:: Try it ::
From the data that follows, print exactly the lines starting at the one containing "The height and width of the screenshot is (446, 646)." and ending at the one containing "Switch to the Identidades EBICS tab"; include both of them and nothing more.

:: Provided material ::

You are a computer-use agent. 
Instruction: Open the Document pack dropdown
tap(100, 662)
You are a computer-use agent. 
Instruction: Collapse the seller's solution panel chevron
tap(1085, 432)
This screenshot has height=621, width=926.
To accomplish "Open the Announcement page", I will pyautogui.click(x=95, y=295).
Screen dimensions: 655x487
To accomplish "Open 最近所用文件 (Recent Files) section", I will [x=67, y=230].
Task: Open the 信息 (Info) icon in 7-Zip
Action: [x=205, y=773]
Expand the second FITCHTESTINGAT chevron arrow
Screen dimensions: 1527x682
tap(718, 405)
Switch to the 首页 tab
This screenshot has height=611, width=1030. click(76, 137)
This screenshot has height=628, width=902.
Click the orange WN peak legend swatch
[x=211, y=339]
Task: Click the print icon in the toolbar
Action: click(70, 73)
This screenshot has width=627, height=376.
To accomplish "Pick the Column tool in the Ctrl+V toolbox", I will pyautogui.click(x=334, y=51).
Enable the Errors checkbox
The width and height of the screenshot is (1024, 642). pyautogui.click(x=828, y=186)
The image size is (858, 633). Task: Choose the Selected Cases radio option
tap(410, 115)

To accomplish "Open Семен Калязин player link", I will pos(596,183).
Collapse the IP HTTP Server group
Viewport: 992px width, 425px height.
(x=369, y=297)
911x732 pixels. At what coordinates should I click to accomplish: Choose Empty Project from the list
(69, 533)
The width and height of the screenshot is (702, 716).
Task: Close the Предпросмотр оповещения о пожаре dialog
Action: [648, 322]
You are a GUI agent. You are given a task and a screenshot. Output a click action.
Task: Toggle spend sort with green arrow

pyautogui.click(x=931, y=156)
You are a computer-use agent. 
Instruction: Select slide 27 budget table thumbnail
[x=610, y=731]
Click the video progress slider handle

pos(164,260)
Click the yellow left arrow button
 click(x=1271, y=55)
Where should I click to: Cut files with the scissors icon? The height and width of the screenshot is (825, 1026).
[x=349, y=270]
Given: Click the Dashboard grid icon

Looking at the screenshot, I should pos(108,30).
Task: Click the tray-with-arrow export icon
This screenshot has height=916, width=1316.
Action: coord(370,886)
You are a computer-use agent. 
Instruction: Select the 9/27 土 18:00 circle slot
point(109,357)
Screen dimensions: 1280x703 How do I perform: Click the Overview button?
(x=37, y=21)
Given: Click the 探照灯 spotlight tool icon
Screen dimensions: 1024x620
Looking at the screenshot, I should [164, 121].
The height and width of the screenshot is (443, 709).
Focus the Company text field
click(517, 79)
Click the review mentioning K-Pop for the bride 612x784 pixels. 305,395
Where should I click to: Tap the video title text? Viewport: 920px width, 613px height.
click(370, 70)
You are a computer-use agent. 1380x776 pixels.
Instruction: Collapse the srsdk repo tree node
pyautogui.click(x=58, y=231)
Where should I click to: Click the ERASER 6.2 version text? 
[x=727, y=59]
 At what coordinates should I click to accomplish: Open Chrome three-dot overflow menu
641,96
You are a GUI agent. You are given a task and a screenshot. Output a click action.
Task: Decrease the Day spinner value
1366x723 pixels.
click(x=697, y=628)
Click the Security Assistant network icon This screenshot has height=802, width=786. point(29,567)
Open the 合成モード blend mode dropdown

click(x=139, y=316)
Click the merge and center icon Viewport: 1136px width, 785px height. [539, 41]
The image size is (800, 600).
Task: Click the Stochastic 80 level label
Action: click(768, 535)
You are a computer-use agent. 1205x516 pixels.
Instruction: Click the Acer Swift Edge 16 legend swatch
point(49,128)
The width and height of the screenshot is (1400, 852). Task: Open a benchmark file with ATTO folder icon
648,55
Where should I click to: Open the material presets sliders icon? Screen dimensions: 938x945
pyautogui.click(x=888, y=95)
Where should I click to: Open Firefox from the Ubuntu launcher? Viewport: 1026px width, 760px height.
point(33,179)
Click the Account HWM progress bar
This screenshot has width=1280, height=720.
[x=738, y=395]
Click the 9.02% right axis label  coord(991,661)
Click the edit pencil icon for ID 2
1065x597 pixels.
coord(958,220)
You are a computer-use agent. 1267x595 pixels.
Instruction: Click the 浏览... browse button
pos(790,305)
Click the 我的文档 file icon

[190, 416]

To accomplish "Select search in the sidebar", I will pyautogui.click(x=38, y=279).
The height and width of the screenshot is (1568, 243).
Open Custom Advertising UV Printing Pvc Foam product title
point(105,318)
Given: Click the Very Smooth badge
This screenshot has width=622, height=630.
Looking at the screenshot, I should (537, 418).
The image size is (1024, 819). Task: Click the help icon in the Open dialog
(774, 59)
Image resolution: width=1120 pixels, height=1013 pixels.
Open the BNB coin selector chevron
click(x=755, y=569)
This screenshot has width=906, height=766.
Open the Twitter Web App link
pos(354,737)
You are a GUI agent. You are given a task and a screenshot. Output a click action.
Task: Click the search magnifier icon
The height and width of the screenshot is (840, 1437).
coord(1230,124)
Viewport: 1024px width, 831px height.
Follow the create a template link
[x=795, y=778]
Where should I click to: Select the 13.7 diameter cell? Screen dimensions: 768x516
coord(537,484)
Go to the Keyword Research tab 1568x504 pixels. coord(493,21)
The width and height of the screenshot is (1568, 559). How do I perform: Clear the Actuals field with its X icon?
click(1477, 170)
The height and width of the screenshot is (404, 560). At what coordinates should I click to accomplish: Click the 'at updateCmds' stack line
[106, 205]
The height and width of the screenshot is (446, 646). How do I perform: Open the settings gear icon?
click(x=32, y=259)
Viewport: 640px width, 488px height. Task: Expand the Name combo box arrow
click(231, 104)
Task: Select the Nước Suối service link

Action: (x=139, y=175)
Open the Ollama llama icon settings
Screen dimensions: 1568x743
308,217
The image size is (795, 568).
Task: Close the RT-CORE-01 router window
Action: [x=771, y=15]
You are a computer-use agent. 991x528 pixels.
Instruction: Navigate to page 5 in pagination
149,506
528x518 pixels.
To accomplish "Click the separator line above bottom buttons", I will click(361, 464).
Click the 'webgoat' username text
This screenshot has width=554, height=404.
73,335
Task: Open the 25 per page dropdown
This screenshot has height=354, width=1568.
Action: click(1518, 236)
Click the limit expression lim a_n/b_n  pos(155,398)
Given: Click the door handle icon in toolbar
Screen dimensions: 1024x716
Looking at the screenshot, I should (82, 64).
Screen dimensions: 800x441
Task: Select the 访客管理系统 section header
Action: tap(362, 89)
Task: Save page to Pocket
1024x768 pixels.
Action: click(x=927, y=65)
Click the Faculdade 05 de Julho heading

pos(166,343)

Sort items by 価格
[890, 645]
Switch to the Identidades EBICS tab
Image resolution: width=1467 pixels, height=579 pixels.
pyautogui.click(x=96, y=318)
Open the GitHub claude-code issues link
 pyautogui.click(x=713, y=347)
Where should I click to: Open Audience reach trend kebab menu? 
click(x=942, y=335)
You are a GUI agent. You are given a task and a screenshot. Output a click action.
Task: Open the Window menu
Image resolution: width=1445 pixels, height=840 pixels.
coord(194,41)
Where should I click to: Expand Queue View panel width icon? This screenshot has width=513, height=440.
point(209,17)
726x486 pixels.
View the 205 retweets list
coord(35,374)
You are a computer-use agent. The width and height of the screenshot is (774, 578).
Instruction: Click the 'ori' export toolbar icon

:: Expected answer ::
The height and width of the screenshot is (446, 646). How do I perform: Open the settings gear icon?
click(x=32, y=259)
Viewport: 640px width, 488px height. Task: Expand the Name combo box arrow
click(231, 104)
Task: Select the Nước Suối service link

Action: (x=139, y=175)
Open the Ollama llama icon settings
Screen dimensions: 1568x743
308,217
The image size is (795, 568).
Task: Close the RT-CORE-01 router window
Action: [x=771, y=15]
You are a computer-use agent. 991x528 pixels.
Instruction: Navigate to page 5 in pagination
149,506
528x518 pixels.
To accomplish "Click the separator line above bottom buttons", I will click(361, 464).
Click the 'webgoat' username text
This screenshot has width=554, height=404.
73,335
Task: Open the 25 per page dropdown
This screenshot has height=354, width=1568.
Action: click(1518, 236)
Click the limit expression lim a_n/b_n  pos(155,398)
Given: Click the door handle icon in toolbar
Screen dimensions: 1024x716
Looking at the screenshot, I should (82, 64).
Screen dimensions: 800x441
Task: Select the 访客管理系统 section header
Action: tap(362, 89)
Task: Save page to Pocket
1024x768 pixels.
Action: click(x=927, y=65)
Click the Faculdade 05 de Julho heading

pos(166,343)

Sort items by 価格
[890, 645]
Switch to the Identidades EBICS tab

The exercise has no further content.